BEIRUT (Reuters) – Lebanon’s President Michel Aoun said on Wednesday parliamentary consultations to choose a new prime minister will begin on Oct. 15, in an effort to push Lebanon’s fractious political class to move on forming the country’s next government.
Lebanon’s government resigned on Aug. 10 in the wake of a devastating blast that killed nearly 200 people and wrecked swathes of the capital, Beirut.
Mustapha Adib, the country’s former ambassador to Berlin, was picked on Aug. 31 to form a cabinet after French President Emmanuel Macron intervened, securing a consensus on naming him in a country where power is shared between Muslim and Christian sects.
He quit in late September, however, after trying for almost a month to line up a non-partisan cabinet. His resignation dealt a blow to a French plan aimed at rallying sectarian political leaders to tackle the worst crisis since the nation’s 1975-1990 civil war.
Under the French roadmap, the new government would take steps to tackle corruption and implement reforms needed to trigger billions of dollars of international aid to fix an economy that has been crushed by a mountain of debt.
But Adib’s efforts stumbled in a dispute over appointments, particularly the post of finance minister, who will have a key role in drawing up economic rescue plans.
Macron admonished Lebanon’s leaders following Adib’s resignation, saying the failed efforts amounted to a collective “betrayal”, but vowed to push ahead with his efforts.
The country’s leaders bristled at Macron’s accusations, but there has been little movement since.
Two political sources told Reuters that Aoun set the date to exert pressure on Lebanon’s political leaders to start talking to each other and discussing candidates for prime minister.

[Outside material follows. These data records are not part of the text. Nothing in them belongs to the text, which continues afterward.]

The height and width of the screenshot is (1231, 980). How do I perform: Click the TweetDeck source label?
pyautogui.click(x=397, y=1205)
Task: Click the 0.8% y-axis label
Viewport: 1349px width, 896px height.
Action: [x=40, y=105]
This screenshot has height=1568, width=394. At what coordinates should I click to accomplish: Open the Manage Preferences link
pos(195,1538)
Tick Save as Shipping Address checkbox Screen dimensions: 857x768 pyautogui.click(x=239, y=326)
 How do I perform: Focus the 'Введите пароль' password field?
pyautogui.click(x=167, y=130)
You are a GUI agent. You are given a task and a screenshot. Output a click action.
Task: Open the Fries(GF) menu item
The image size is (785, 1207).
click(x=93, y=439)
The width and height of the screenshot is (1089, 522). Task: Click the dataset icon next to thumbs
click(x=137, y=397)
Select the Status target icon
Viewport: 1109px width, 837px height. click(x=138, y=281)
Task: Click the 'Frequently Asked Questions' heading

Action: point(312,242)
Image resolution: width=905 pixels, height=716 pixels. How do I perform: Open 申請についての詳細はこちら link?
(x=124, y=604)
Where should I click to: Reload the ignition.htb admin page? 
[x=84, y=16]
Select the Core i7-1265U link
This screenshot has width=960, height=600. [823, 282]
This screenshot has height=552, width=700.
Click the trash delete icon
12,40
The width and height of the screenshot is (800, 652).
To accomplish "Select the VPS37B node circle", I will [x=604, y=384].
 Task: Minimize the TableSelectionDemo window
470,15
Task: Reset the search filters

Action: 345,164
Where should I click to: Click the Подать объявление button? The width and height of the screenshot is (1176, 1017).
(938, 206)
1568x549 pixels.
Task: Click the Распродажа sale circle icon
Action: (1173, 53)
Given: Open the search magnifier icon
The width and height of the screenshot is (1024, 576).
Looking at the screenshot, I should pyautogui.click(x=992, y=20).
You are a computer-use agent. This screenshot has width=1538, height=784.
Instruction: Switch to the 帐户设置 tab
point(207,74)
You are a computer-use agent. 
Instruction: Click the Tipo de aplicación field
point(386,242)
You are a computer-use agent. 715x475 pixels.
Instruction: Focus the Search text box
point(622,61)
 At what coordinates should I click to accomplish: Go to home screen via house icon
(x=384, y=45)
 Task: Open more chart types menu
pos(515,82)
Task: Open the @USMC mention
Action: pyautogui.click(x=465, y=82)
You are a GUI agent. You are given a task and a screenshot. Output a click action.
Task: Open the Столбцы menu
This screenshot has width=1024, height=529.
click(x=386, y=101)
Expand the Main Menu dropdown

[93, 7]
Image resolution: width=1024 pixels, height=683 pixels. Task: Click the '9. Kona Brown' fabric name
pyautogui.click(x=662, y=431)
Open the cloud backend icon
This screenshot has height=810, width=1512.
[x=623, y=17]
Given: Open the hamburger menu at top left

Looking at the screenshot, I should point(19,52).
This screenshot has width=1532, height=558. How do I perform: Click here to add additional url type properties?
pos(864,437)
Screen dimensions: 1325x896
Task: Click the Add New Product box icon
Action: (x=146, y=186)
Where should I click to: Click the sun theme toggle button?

“No one is talking to each other, and contact with the French has been almost completely cut off,” one senior political source said, adding that no names for prime minister were being discussed yet.
France’s foreign minister repeated on Wednesday that it was urgent that Lebanon formed a government or the countrry risked disappearing.
Speaking in a parliamentary hearing, Jean-Yves Le Drian said Paris had pushed back an aid conference to November, but that key powers would meet in the coming days to reiterate the need for the Lebanese authorities to press ahead.